* [Goal]: Rewrite the material from the start through the line containing "click(x=757, y=42)", both included. Copy every line, requests too, but multiply each coordinate in the answers by 2.25 and round to whole numbers, with halves going up.

* [Input material]:
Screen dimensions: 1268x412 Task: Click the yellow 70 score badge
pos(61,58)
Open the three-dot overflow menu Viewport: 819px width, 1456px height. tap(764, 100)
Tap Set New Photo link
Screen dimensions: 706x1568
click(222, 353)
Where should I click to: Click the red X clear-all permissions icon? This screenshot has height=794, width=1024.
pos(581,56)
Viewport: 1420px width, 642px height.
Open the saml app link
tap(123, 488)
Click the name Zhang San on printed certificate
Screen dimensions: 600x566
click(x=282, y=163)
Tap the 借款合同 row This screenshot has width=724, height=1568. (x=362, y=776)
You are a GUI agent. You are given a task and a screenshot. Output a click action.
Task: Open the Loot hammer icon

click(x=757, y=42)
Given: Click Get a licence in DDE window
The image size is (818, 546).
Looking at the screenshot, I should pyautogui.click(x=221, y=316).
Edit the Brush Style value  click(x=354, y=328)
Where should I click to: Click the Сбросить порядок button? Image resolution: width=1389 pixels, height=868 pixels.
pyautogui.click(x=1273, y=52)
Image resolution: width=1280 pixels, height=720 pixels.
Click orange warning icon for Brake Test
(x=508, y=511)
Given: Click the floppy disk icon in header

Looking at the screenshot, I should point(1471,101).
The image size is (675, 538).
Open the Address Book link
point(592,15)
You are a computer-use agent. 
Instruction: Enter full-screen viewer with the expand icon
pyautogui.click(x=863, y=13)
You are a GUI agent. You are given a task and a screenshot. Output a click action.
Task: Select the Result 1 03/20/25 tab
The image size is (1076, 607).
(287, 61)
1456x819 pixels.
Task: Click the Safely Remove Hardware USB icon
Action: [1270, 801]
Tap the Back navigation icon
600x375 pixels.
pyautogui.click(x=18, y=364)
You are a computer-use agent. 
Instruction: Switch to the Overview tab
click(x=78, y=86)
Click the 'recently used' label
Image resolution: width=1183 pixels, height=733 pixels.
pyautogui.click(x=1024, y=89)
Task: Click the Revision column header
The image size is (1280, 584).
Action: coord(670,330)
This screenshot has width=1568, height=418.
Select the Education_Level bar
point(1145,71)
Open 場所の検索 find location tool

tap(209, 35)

* [Result of the task]:
Screen dimensions: 1268x412 Task: Click the yellow 70 score badge
pos(137,131)
Open the three-dot overflow menu Viewport: 819px width, 1456px height. tap(1719, 225)
Tap Set New Photo link
Screen dimensions: 706x1568
click(500, 794)
Where should I click to: Click the red X clear-all permissions icon? This screenshot has height=794, width=1024.
pos(1307,126)
Viewport: 1420px width, 642px height.
Open the saml app link
tap(277, 1098)
Click the name Zhang San on printed certificate
Screen dimensions: 600x566
click(x=635, y=367)
Tap the 借款合同 row This screenshot has width=724, height=1568. (x=815, y=1746)
You are a GUI agent. You are given a task and a screenshot. Output a click action.
Task: Open the Loot hammer icon

click(x=1703, y=95)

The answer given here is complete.